All paths start with "Root/"

OU

The organizational unit. This could be empty, or include a sting of one or more OUs, according to the BR hierarchical structure.

Account

Since account names are not unique under an organization, this string includes the account ID and the account name

[Account name](#[Account ID])

Bucket Path

The bucket section of the path starts with "s3." and includes the region

s3.[region].[bucket]

To set filters of paths to exclude in the crawl process for an application using regex.

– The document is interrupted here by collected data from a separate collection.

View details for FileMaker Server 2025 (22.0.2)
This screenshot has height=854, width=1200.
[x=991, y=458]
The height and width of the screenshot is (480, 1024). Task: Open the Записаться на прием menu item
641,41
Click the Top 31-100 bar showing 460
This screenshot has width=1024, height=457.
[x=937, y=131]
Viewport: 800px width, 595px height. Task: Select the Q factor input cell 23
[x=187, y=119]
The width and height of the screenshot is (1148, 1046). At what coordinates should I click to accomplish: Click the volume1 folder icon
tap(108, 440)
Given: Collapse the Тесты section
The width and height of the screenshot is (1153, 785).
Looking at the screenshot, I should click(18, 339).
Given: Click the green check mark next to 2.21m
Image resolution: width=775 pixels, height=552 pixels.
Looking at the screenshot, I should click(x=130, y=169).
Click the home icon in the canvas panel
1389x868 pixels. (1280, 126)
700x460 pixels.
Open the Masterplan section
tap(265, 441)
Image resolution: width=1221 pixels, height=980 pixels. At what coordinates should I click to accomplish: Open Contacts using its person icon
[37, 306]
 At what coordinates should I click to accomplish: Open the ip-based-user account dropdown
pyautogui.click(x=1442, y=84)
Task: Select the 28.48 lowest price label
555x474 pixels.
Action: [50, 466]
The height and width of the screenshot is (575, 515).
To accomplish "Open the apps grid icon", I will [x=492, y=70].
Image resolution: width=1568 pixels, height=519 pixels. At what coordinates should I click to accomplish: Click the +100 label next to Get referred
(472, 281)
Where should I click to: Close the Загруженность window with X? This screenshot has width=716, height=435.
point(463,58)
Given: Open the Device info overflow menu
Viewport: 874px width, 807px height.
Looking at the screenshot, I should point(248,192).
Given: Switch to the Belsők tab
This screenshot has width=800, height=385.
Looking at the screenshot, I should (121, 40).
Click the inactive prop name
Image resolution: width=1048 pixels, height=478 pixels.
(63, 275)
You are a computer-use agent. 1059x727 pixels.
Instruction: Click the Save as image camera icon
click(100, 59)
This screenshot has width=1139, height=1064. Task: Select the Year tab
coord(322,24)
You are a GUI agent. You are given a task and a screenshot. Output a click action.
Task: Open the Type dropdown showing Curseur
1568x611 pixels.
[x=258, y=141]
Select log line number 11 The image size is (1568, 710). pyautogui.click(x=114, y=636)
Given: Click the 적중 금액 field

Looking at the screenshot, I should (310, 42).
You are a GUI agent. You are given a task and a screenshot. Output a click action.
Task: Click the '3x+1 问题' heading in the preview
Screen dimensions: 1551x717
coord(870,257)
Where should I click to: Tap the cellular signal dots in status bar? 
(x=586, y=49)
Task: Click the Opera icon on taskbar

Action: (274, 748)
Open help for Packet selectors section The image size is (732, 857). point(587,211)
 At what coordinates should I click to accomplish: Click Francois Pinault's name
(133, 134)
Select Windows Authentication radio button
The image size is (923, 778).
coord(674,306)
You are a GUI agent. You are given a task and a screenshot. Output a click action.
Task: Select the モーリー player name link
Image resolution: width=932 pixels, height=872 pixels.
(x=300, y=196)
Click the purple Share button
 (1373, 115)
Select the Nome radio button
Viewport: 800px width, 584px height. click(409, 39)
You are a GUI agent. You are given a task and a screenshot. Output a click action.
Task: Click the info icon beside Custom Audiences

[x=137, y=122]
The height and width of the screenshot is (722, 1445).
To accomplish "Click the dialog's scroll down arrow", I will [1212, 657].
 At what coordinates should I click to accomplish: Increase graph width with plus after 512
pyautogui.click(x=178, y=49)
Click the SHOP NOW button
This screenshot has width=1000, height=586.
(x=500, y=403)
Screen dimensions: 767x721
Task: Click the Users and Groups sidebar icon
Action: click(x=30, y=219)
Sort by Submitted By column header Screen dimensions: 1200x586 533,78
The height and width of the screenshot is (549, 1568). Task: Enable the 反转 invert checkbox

  • Open the edit screen of the required application.
  • Navigate to Admin > Applications.
  • Scroll through the list, or use the filter to find the application.
  • Click the edit icon on the line of the application.
  • Press Next until you reach the Crawler & Permissions Collection settings page. The actual entry fields vary according to the application type.

  • Click Exclude Paths by Regex to open the configuration panel.

  • Type in the paths to exclude by Regex, See regex examples in the section below. Since the system does not collect BRs that match this Regex, it also does not analyze them for permissions.

Crawler Regex Exclusion Examples

The following are examples of crawler Regex exclusions:

Exclude all drives which start with one or more user names:

  • Starting with John.Doe: ^Team Members\/John\.Doe@.*

  • Starting with John.Doe or Jane.Doe: ^Team Members\/(John|Jane)\.Doe@.*

Include ONLY drives which start with one or more user names:

  • Starting with John.Doe: ^(?!Team Members\/John\.Doe@.*).*

  • Starting with John.Doe or Jane.Doe: ^(?!Team Members\/(John|Jane)\.Doe@.*).*

Narrow down the selection:

  • Include only the C$ drive shares: \\server_name\*C$:(?!\\\\server_name\\*C*\$($|\\.*)).*
  • Include only one folder under a share: \\server\share\*folderA*: ^(?!\\\\server_name\\share\$($|\\*folderA*$|\\*folderA*\\.*)).*
  • Include all administrative shares: ^(?!\\\\server_name\\[a-zA-Z]\$($|)).*

Notes

  • To use a backslash or $ sign, add a backslash before it as an escape character.

  • To add a condition in a single command, use a pipe character |.

Excluding Top Level Resources

Use the top level exclusion screen to select top level roots to exclude from the crawl. This setting is done per application.

To exclude top level resources from the crawl process

  1. Open the application screen Admin > Applications
  2. Find the application to configure and click the drop down menu on the application line. Select Exclude Top Level Resources to open the configuration panel.
  3. Run Task The Run Task button triggers a task that runs a short detection scan to detect the current top level resources. Before running the task for the first time, the message above this button is: "Note: Run task to detect the top-level resources" If the top level resource list has changed in the application while you are on this screen, press this button to retrieve the updated structure. Once triggered, you can see the task status in Settings > Task Management > Tasks This will only work if the user has access to the task page When the task has completed, select Refresh to update the page with the list of top level resources.
  4. Click the top level resource list, and select top level resources to exclude.
  5. Select Save to save the change.
  6. To refresh the list of top level resources, run the task again. Running the task will not clear the list of top level resources to exclude.